When you take a loan, you will be repaying more than the amount you borrowed. This is because the lender loses the opportunity to use the money as you borrowed it for a certain period. The additional amount you pay is compensation for that loss.
Personal loan interest rates are applied to all borrower and lender transactions. The interest rate is a percentage applied to the amount of a personal loan. Depending on the repayment frequency and period you choose, you will be repaying the agreed part of the principal amount plus the interest rate for the duration of the loan.
Different Types of Interest Rates
The two types of interest rates offered are fixed and variable.
When you get a personal loan on a fixed interest rate, the repayments you make for the complete term of the loan remain fixed. So you know beforehand, the amount that you have to pay in every installment.
On the other hand, with a variable interest rate, the repayment amount could change over the loan term. Benchmark interest rates and indexes can change the financial market. They, in turn, cause the variable interest to go up or down. Thus depending on the interest rate trajectory, your repayment could also go up or down.
According to the statistical data by RBA, as of February 2020, the average fixed personal loan interest rate was 12.46%. The average variable personal loan interest rate was 14.41%.
Factors Affecting Personal Loan Interest Rates
A credit score is often considered a crucial factor by lenders when evaluating your application.
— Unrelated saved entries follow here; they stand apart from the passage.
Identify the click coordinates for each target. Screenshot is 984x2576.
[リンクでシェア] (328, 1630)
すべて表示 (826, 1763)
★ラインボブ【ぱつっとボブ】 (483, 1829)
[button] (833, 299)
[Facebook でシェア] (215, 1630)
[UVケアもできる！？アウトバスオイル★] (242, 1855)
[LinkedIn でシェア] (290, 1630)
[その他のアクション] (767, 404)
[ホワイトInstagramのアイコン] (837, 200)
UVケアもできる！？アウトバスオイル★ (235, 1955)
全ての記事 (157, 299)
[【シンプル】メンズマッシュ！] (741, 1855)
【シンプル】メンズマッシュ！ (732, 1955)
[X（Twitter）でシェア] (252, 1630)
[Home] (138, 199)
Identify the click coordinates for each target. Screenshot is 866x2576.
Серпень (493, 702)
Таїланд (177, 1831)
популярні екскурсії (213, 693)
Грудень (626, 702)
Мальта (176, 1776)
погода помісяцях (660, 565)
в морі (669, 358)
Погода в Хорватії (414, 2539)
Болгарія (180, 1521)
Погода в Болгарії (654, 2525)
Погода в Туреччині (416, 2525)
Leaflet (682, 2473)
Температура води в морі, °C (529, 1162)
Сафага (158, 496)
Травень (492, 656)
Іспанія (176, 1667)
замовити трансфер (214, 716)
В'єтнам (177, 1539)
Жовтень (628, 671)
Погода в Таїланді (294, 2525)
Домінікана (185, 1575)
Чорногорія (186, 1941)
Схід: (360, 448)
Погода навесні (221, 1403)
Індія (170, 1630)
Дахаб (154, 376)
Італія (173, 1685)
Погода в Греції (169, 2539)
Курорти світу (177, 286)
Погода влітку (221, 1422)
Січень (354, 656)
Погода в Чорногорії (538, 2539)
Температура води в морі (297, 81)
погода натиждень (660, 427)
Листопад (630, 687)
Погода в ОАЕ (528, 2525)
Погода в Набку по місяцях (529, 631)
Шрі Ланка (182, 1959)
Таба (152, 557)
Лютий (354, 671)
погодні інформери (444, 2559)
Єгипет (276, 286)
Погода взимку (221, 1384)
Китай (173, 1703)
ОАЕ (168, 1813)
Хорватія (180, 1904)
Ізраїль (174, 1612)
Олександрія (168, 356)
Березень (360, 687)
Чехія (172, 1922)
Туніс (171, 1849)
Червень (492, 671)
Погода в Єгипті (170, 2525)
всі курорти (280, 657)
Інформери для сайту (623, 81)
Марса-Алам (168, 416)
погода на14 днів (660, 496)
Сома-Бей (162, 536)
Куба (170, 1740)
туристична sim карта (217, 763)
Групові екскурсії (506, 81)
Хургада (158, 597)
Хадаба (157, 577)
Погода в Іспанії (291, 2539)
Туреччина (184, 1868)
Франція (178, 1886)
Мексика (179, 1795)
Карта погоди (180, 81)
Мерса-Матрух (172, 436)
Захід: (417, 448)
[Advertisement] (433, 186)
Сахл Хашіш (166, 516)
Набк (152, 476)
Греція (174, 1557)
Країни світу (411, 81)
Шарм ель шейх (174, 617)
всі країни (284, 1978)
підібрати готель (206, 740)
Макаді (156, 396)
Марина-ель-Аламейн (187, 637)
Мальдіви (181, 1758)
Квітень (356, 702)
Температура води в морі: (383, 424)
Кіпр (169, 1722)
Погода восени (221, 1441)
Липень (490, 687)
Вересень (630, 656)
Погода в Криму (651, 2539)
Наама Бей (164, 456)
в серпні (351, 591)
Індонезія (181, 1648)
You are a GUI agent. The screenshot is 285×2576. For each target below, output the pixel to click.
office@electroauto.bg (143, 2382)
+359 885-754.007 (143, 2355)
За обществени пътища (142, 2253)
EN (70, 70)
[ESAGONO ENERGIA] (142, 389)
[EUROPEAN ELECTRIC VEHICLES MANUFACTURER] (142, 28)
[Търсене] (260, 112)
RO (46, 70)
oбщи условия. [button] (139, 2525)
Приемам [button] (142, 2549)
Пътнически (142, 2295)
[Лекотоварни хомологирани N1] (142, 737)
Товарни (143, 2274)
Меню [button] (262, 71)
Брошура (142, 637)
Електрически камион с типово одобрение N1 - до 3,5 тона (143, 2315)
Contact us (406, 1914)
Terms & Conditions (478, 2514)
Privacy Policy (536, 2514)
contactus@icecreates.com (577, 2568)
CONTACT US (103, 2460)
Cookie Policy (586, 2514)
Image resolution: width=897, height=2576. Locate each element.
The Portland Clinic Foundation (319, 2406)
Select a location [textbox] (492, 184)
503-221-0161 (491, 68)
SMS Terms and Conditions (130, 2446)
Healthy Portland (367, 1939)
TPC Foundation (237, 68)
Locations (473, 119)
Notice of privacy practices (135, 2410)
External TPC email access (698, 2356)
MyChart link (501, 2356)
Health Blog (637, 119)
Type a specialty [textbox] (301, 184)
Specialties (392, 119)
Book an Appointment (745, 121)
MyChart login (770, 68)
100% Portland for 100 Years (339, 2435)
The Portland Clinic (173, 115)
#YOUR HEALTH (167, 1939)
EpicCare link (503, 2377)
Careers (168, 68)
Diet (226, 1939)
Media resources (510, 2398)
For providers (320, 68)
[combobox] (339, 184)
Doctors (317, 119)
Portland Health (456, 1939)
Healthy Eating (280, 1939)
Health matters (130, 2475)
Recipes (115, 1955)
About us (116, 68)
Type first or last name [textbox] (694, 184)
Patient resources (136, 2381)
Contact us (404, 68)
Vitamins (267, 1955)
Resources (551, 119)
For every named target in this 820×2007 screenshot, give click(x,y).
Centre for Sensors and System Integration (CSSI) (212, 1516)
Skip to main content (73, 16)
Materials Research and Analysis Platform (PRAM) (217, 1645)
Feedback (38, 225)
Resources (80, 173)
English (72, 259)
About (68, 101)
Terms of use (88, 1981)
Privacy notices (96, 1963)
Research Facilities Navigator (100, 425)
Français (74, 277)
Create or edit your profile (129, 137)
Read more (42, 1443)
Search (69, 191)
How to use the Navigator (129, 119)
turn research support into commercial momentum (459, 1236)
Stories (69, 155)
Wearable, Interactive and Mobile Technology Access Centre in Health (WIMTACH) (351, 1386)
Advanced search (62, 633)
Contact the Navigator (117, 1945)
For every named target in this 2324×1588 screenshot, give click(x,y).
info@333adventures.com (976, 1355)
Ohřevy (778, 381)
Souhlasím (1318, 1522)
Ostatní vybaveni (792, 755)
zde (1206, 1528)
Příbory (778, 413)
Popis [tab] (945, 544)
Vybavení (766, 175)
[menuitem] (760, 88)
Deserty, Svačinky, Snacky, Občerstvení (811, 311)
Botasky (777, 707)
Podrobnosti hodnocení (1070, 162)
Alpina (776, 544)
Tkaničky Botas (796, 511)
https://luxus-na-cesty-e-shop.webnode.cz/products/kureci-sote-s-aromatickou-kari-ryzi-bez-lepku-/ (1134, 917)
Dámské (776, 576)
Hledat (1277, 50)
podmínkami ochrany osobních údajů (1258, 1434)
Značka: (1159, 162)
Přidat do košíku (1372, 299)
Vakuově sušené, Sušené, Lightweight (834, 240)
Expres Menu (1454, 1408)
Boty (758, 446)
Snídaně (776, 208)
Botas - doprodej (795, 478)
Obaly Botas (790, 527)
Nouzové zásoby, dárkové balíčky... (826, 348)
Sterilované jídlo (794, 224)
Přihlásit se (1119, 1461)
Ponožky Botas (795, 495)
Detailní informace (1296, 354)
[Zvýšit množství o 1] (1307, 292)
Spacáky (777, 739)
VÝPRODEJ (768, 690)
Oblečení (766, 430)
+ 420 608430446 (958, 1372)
The score takes into account the money you have borrowed, whether you repaid on time, and the number of credit applications, among others.
The risk for the lender reduces when you have a high credit score, and you could get a reasonable interest rate on the personal loan. However, the credit score offered by different agencies could vary. So, when applying for a personal loan, check if the credit reporting agency is approved by the lender.
Other factors that affect loan interest rates include employment history, sources of income, and current monthly expenses.
Example of Personal Loan Repayment
If you take a personal loan of $10,000 for a term of one year at an interest rate of 12.99%, you will have to repay $10,717.51. $717.51 is the total interest rate amount. You will be paying $893.13 per month over the year to repay the loan entirely.
The calculation does not include any additional fees that the bank could charge. The interest rate offered is also subject to change depending on your unique financial situation.
For example, the interest rates on personal loans by digital banks such as Alex Bank start from 4.99% and go up to a maximum APR of 19.99%. So with an excellent credit score, you could get a personal loan at one of the best and competitive interest rates in the market.
To sum it up, personal loan interest rates could be fixed or variable, or high or low, depending on your creditworthiness and borrowing capacity, among other things.
Digital banks offer you a personalized interest rate after considering your current financial position. You can also make use of the personal loan calculators available online to understand how the interest rate works.